M. Roger Karoutchi . - Je ne voterai pas les crédits de la mission. Je considère que, depuis plusieurs années, l'AFD dérape, dérive, investissant parfois à l'intérieur du territoire national, ce qui n'est pas son rôle. L'AFD est en effet bien plus politisée qu'auparavant.

En outre, on établit une comparaison avec les États étrangers, qui réalisent plus de dons que de prêts, mais c'est totalement illusoire : l'État français efface bien des prêts tous les deux ou trois ans au nom de la coopération, et ils deviennent ainsi des dons.

Enfin, ce ne sont pas les États les plus pauvres qui reçoivent une aide au développement, mais souvent des États intermédiaires qui, en réalité, n'ont pas besoin de l'AFD. On a le sentiment que l'AFD mène de manière autonome une politique différente de celle du Quai d'Orsay.

Qui plus est, quand on demande à l'AFD, qui obtient des moyens supplémentaires considérables, d'investir dans l'audiovisuel extérieur de la France en Afrique, où cela peut avoir du sens, on reçoit une fin de non-recevoir catégorique. Je ne comprends pas pourquoi l'État français continue d'augmenter les moyens de l'AFD sans lui imposer des règles bien plus strictes et des missions bien plus claires.

M. Philippe Dominati . - Comment se traduisent les programmes sur le terrain pour les principaux bénéficiaires de notre APD ? La Turquie est en deuxième position, l'Indonésie est bien placée, la Chine également...

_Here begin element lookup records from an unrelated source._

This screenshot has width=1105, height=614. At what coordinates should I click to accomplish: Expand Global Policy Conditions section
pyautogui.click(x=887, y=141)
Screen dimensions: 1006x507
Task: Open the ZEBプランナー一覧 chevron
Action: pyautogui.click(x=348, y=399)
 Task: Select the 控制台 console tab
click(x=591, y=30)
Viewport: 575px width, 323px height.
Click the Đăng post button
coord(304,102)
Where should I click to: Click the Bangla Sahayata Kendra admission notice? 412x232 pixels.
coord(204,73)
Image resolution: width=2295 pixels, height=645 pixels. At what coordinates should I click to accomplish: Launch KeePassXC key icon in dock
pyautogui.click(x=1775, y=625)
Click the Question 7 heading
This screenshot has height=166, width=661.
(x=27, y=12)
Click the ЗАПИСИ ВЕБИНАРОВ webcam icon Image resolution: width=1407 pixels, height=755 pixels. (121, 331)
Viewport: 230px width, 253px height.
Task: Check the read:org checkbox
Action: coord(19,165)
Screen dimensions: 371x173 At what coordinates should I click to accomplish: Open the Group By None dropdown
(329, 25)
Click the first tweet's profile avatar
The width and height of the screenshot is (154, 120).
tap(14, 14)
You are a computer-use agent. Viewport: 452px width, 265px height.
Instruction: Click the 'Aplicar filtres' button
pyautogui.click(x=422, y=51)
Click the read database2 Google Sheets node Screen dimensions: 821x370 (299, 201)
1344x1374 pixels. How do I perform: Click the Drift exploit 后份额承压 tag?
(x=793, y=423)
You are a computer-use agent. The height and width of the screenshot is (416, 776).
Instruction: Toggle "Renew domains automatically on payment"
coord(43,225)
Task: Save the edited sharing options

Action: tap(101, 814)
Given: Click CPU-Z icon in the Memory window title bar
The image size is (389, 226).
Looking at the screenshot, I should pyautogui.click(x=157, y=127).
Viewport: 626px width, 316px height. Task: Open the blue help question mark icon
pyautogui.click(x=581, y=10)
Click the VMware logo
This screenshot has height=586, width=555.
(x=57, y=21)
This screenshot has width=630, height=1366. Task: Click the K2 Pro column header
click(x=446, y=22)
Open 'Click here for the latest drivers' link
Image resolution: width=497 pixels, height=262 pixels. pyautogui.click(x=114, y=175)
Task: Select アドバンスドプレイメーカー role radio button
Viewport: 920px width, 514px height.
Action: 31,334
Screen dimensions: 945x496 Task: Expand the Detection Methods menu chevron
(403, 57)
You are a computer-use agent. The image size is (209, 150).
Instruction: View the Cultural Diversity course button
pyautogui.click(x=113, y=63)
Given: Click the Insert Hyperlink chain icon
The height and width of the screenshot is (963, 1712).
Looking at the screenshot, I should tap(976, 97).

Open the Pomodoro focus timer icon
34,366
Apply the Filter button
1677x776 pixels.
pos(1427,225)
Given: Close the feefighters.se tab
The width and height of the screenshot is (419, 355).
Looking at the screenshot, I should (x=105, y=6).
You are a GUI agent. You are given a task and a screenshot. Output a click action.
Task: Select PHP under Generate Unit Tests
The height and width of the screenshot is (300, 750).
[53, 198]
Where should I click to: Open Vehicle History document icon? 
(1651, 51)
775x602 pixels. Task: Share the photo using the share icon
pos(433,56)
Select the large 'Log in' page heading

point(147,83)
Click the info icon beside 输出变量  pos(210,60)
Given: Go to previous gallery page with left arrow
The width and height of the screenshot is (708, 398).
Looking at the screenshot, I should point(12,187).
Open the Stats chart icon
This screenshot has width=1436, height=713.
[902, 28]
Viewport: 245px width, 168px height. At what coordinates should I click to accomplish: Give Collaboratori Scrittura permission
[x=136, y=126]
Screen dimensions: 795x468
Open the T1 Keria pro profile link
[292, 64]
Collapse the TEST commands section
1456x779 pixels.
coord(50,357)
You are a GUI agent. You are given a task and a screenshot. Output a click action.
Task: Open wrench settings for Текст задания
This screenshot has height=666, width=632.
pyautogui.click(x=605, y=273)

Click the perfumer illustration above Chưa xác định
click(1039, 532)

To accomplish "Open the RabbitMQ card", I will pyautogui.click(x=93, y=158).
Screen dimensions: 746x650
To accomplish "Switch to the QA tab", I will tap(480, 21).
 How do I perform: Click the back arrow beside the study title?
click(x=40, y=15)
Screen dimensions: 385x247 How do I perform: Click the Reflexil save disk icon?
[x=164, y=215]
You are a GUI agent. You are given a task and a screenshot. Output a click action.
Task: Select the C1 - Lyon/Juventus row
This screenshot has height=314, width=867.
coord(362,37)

M. Philippe Dallier . - J'ai la même position que Roger Karoutchi. Il est difficile de comprendre pourquoi certains pays figurent dans la liste des pays bénéficiaires.

Je voudrais en outre revenir sur les subventions accordées à des organismes qui, en France, peuvent soulever des questions.

Certaines régions du monde sont plus compliquées que d'autres - Moyen-Orient, Israël, territoires palestiniens. Or les positions de quelques organisations non gouvernementales (ONG) subventionnées sont parfois plus qu'ambiguës, puisqu'elles favorisent le boycott d'Israël, qui est interdit par la loi française.

J'aimerais avoir plus de transparence sur l'utilisation de ces fonds. Certes, la France doit augmenter son niveau d'aide au développement, mais il y a beaucoup à dire concernant l'utilisation des moyens. C'est pourquoi je ne voterai pas ces crédits.

M. Victorin Lurel . - Je pense qu'une mission d'évaluation et de contrôle de l'AFD est nécessaire afin de mieux cerner ses actions et ses critères d'intervention.

À une certaine époque, on intervenait de moins en moins dans les pays dits corrompus. J'en ai fait l'expérience en tant que ministre. On avait ainsi écarté Haïti, en pleine crise politique, pour donner la priorité à la Syrie. On établissait alors un distinguo entre les pays dits corrompus et les autres. Aujourd'hui, je ne comprends plus les critères d'intervention de l'AFD.

Enfin, l'Afrique représente environ 30 % des engagements de l'AFD. Or le Parlement n'est pas informé sur ce point, ou avec beaucoup de réticences. J'ai demandé à la commission des finances et à son président un rapport d'information sur la zone franc, suivant des formes à trouver. Je crois qu'il existe un tabou à ce sujet et qu'on ne veut pas en parler. Or il existe de véritables turbulences en Afrique. C'est une atteinte à l'image de la France à travers le monde, et on ne dispose d'aucune réponse parlementaire.

Le ministre de l'économie, Bruno Le Maire, reçoit quinze ministres de l'économie et des finances d'Afrique de l'Ouest et d'Afrique centrale : on n'a aucune réaction. On nous dit de circuler, qu'il n'y a rien à voir, que cela relève des affaires étrangères ou de la diplomatie.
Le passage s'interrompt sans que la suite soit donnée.